[Numpy-discussion] Re: Proposal - Making ndarray object JSON serializable via standardized JData annotations

2021-11-25 Thread Robert Kern
On Thu, Nov 25, 2021 at 11:58 PM Qianqian Fang  wrote:

> from my limited experience, as long as the "TypeError" from json keeps
> popping up, requests like this ( #12481, #16432, #18994,
> pallets/flask#4012, openmm/openmm#3202, zarr-developers/zarr-python#354)
> will unlikely to cease (and maintainers will have to keep on closing with
> "wontfix") - after all, no matter how different the format expectations a
> user may have, seeing some sort of default behavior is still a lot more
> satisfying than seeing an error.
>

I agree.
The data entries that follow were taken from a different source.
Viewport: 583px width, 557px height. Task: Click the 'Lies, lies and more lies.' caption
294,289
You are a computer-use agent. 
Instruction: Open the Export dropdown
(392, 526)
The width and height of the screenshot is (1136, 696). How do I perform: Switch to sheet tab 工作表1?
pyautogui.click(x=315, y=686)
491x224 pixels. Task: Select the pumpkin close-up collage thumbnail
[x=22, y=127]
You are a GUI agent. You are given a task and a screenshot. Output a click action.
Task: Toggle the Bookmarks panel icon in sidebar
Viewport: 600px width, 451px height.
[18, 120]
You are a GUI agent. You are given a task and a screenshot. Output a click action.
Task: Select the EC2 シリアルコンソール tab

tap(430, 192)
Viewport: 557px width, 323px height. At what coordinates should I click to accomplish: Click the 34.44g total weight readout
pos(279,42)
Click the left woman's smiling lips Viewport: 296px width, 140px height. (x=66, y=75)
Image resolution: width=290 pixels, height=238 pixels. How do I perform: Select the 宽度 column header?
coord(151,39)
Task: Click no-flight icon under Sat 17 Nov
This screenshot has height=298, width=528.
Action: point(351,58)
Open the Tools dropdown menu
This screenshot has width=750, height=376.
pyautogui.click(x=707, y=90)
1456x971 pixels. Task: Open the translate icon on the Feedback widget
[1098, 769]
Unfortunately, we have no control over that inside of numpy.

-- 
Robert Kern
___
NumPy-Discussion mailing list -- numpy-discussion@python.org
To unsubscribe send an email to numpy-discussion-le...@python.org
https://mail.python.org/mailman3/lists/numpy-discussion.python.org/
Member address: arch...@mail-archive.com


[Numpy-discussion] Re: Proposal - Making ndarray object JSON serializable via standardized JData annotations

2021-11-25 Thread Qianqian Fang

On 11/25/21 23:00, Robert Kern wrote:
We could also provide a JSONEncoder/JSONDecoder pair, too, but as I 
mention in one of the Github issues you link to, there are a number of 
different expectations that people could have for what the JSON 
representation of an array is. Some will want to use the JData 
standard. Others might just want the arrays to be represented as lists 
of lists of plain-old JSON numbers in order to talk with software in 
other languages that have no particular standard for array data.



hi Robert

I agree with you that different users have different expectations, but 
if you want, this can be accommodated by defining slightly different 
(builtin) subclasses of JSONEncoder functions and tell users what to 
expect when using those with cls= , or use one JSONEncoder and 
different parameters.


other projects like pandas.DataFrame handle this via a format parameter 
("orient") to the to_json() function


https://pandas.pydata.org/docs/reference/api/pandas.DataFrame.to_json.html


from my limited experience, as long as the "TypeError" from json keeps 
popping up, requests like this ( #12481, #16432, #18994, 
pallets/flask#4012, openmm/openmm#3202, zarr-developers/zarr-python#354) 
will unlikely to cease (and maintainers will have to keep on closing 
with "wontfix") - after all, no matter how different the format 
expectations a user may have, seeing some sort of default behavior is 
still a lot more satisfying than seeing an error.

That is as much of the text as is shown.